┌─ Aangeleverde tekst
‘Dromen doe ik niet meer’

In betere tijden vocht de bank-verzekeraar ING zich een weg naar de wereldwijde top vijf, maar de crisis bracht de bescheidenheid terug. De nieuwe topman Jan Hommen kreeg een Europees dieet voorgeschoteld, en de kilo’s vliegen eraf. Het afscheid van de verzekeringspoot wordt volop voorbereid. Dilemma: mag die de naam ING behouden?

Jan Hommen is niet het type dat zomaar zijn mond voorbij- praat, maar zijn mening mogen we horen. “Ik denk dat onze bankpoot het meeste te winnen heeft bij de naam ING. Maar dat moeten we nog officieel bevestigen. De analyses zijn nog niet helemaal afgerond. Wie wordt de beste drager van het merk ING? De bank, of de verzekeraar van de Groep? Het onderdeel dat niet langer bij het merk blijkt te passen, moet een nieuwe naam krijgen. Geen gemakkelijke denkoefening, en een dure zaak.”

Vorig jaar werd duidelijk dat de ING Groep haar verzekeringsactiviteiten moet afsplitsen. Het is een van de duidelijke eisen die de Europese Commissie stelde, in ruil voor de goedkeuring van de staatssteun die de bank-verzekeraar ontving om de crisis te kunnen overleven. Die molen draait nu volop, bij ING, maar niet van harte. De groep begon bij het Europees Gerecht van Eerste Aanleg zelfs een juridische procedure tegen de beslissingen van de Europese Commissie. Een uitspraak wordt pas in de loop van volgend jaar verwacht.
└─
**Wat wordt gevraagd**
(1) Welke instantie eiste volgens de tekst over ING dat de groep haar verzekeringsactiviteiten afsplitst?
(2) Vat de tekst over ING samen in twee zinnen.
(3) Kopieer uit de tekst over ING alles vanaf "Vorig jaar werd" tot en met "volgend jaar verwacht.".
De rijen hieronder staan los van de tekst over ING.
┌─ Verstrekte gegevens
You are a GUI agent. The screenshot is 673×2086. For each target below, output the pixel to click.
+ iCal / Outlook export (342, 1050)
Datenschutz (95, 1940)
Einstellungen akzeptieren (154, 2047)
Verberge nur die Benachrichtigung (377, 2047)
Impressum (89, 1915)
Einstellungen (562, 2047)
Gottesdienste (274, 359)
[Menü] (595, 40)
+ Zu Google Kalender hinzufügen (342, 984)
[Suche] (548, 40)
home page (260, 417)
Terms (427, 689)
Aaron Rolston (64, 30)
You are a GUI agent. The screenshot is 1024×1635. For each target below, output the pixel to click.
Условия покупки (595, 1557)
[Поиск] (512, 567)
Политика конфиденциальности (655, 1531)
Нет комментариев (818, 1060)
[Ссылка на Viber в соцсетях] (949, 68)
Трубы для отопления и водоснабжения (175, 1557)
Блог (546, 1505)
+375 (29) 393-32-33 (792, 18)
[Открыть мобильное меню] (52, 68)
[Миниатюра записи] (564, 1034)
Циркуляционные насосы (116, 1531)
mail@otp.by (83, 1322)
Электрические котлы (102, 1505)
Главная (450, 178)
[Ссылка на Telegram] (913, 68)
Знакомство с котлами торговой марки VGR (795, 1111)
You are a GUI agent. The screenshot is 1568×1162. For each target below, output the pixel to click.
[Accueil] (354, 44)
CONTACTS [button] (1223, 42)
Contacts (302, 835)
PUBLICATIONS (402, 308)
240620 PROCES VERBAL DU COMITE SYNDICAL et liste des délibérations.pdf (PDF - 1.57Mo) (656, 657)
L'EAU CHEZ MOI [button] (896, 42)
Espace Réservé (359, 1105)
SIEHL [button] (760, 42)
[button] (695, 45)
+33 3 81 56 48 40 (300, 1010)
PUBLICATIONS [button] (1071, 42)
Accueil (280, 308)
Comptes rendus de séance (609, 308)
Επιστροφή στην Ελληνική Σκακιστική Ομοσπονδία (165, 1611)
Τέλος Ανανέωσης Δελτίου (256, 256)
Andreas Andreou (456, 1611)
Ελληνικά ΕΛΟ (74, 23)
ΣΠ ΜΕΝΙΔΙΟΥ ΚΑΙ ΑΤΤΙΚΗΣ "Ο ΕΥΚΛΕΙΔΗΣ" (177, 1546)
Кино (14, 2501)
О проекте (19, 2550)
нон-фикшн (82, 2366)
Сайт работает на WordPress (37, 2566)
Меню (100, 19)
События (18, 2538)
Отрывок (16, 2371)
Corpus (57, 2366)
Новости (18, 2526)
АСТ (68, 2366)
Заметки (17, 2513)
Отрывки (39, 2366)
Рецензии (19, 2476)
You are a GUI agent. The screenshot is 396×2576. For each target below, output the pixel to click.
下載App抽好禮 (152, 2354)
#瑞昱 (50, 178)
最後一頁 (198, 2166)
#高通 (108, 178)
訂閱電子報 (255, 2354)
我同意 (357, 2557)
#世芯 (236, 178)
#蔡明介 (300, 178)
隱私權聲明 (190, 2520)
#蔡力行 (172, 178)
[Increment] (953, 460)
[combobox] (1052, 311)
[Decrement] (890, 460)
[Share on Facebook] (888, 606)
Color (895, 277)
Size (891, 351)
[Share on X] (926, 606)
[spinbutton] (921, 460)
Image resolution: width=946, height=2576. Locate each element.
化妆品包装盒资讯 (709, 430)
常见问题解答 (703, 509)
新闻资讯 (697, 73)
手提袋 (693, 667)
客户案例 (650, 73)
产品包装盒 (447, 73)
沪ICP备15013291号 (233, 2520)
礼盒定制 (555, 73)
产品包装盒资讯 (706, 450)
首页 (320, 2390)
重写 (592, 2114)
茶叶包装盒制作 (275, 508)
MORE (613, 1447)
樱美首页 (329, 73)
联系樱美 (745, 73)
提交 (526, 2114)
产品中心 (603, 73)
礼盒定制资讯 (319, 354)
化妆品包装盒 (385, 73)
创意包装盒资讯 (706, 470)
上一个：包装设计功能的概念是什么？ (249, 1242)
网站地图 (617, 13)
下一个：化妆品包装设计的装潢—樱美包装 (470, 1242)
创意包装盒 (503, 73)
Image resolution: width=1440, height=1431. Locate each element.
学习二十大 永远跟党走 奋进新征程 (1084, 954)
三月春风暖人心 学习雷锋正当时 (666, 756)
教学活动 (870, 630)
└─
**Resultaten op volgorde**
(1) De Europese Commissie.

(2) In ruil voor goedkeuring van de staatssteun moet ING van de Europese Commissie haar verzekeringsactiviteiten afsplitsen, wat de groep nu voorbereidt, al voert ze tegen die beslissingen ook een juridische procedure bij het Europees Gerecht van Eerste Aanleg. Topman Jan Hommen denkt dat de bankpoot het meeste te winnen heeft bij de naam ING, maar de analyses zijn nog niet afgerond en het onderdeel dat niet bij het merk past, moet een nieuwe naam krijgen.

(3)
Vorig jaar werd duidelijk dat de ING Groep haar verzekeringsactiviteiten moet afsplitsen. Het is een van de duidelijke eisen die de Europese Commissie stelde, in ruil voor de goedkeuring van de staatssteun die de bank-verzekeraar ontving om de crisis te kunnen overleven. Die molen draait nu volop, bij ING, maar niet van harte. De groep begon bij het Europees Gerecht van Eerste Aanleg zelfs een juridische procedure tegen de beslissingen van de Europese Commissie. Een uitspraak wordt pas in de loop van volgend jaar verwacht.